» **Text block**:
I was a tiny bit disappointed that this was such a small book. It felt a little like an introduction to the actual story. When I was so excited I couldn't stop reading, it ended. I liked it very much, but I didn't feel like I was satisfied by the end. I definitely have to get my hands on the next instalments. 
I recommend this one if you are looking for a short, fun and intriguing read or if you also are interested in the subject of time-travel.

The following extended review contains spoilers
If you have not yet read the book and/or do not wish to be spoiled, please do not read any further.

⌛That prologue confused me. In a good way.
«"You want to marry me? On board the Titanic? Are you out of your mind?"
"It would be so romantic."»
I was actually, up until about half the book, under the impression that these two characters from the prologue were in fact Gwyneth and Gideon. As the story slowly progressed and we began to hear more about Lucy, it didn't make that much sense anymore.
I think this prologue was a very cleaver and very well constructed move by Ms. Gier. It made the story infinitely intriguing, even before it actually began. 

Lesley is a sweetheart. A bit too wild and overexcited but still a sweetie.

» **Supplied data**:
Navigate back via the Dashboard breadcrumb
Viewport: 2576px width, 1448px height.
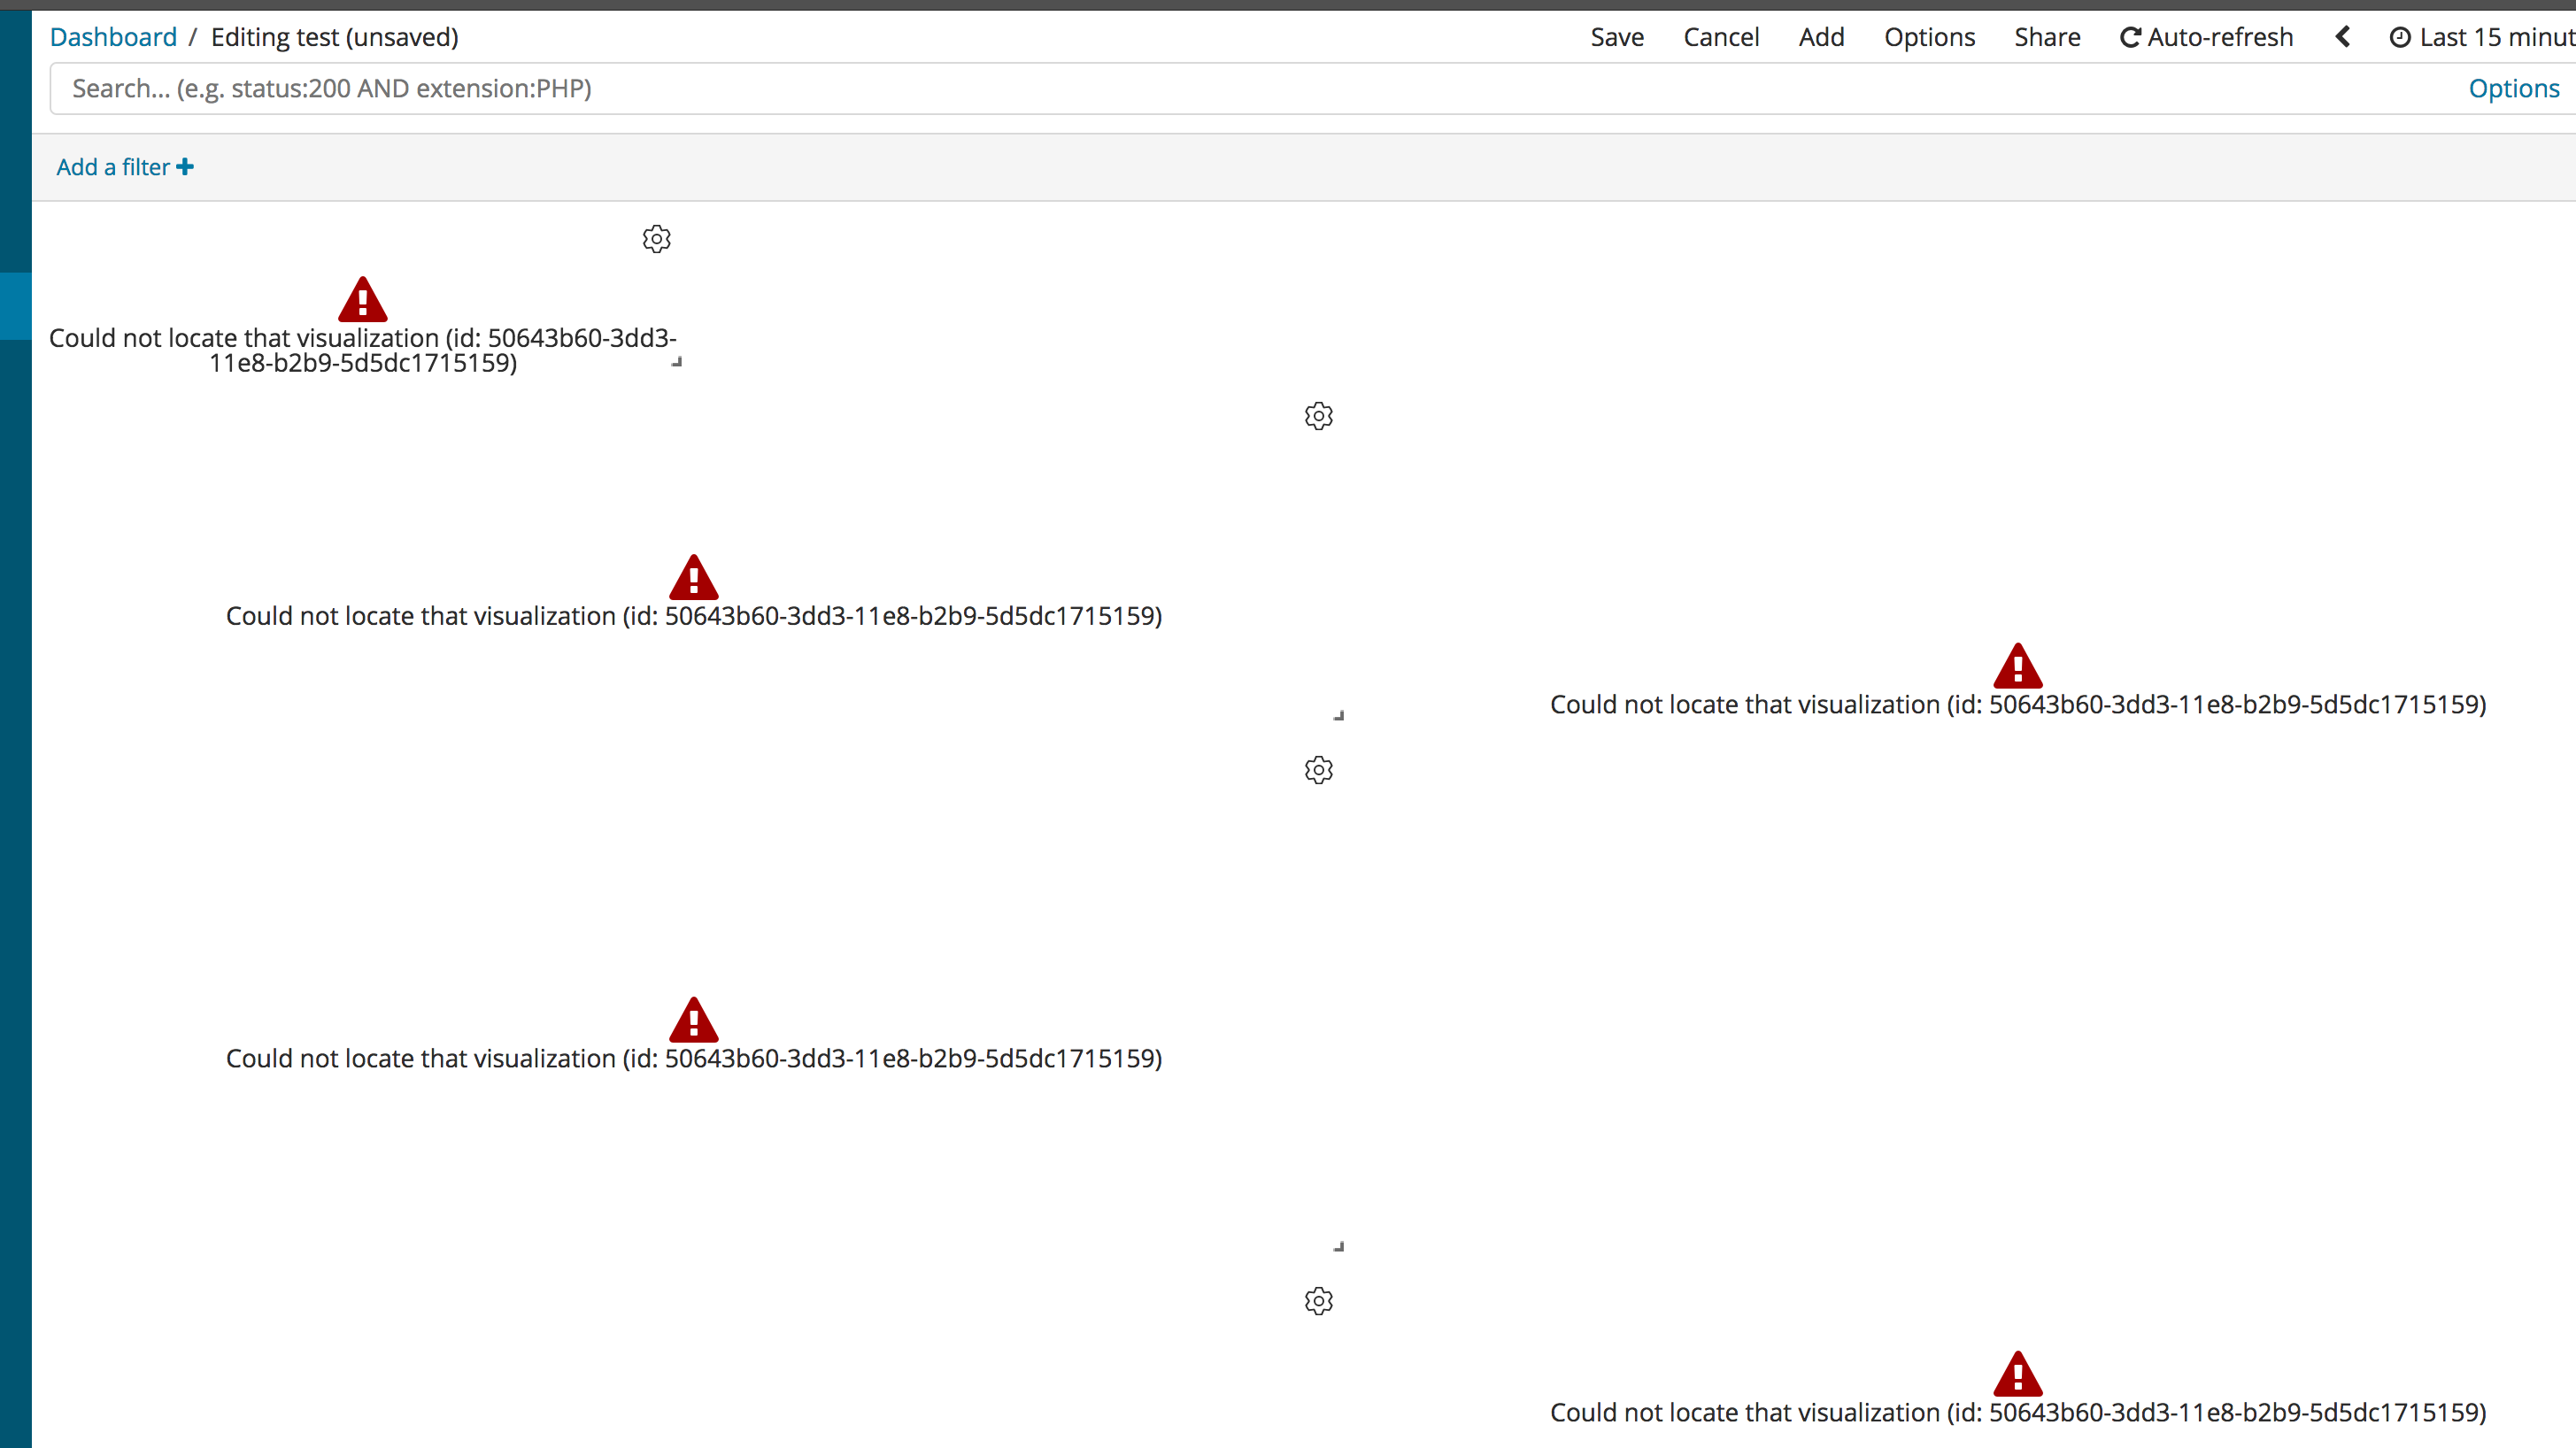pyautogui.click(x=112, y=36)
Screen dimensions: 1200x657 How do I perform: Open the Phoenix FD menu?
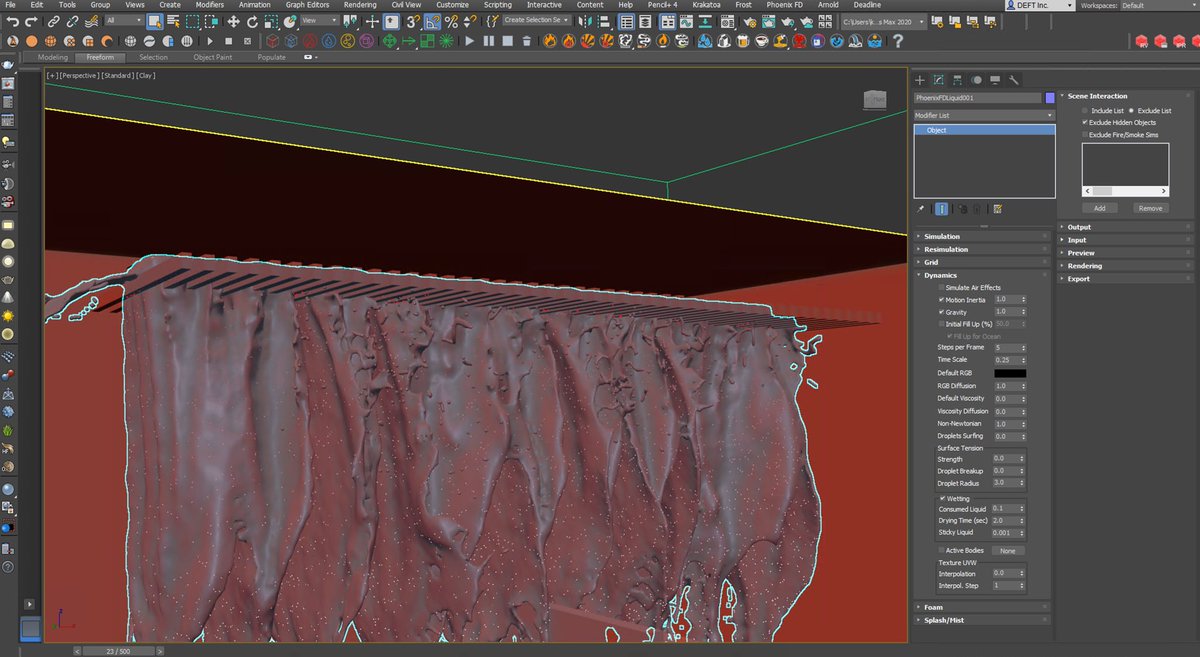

» **Parts of the exercise**:
[A] Please reproduce everything in the book review from "I was actually, up" down to "still a sweetie.", substituting "tale" for "story".
[B] Name every character that the book review mentions.
[C] Answer these questions from the book review:
(i) Which three words describe the kind of read the reviewer recommends this book for?
(ii) Where does the proposed marriage in the prologue take place?
(iii) Besides being a sweetheart, how is Lesley described?

» **Solutions**:
[A]
I was actually, up until about half the book, under the impression that these two characters from the prologue were in fact Gwyneth and Gideon. As the tale slowly progressed and we began to hear more about Lucy, it didn't make that much sense anymore.
I think this prologue was a very cleaver and very well constructed move by Ms. Gier. It made the tale infinitely intriguing, even before it actually began. 

Lesley is a sweetheart. A bit too wild and overexcited but still a sweetie.

[B] Gwyneth, Gideon, Lucy, Lesley

[C]
(i) Short, fun and intriguing.
(ii) On board the Titanic.
(iii) A bit too wild and overexcited.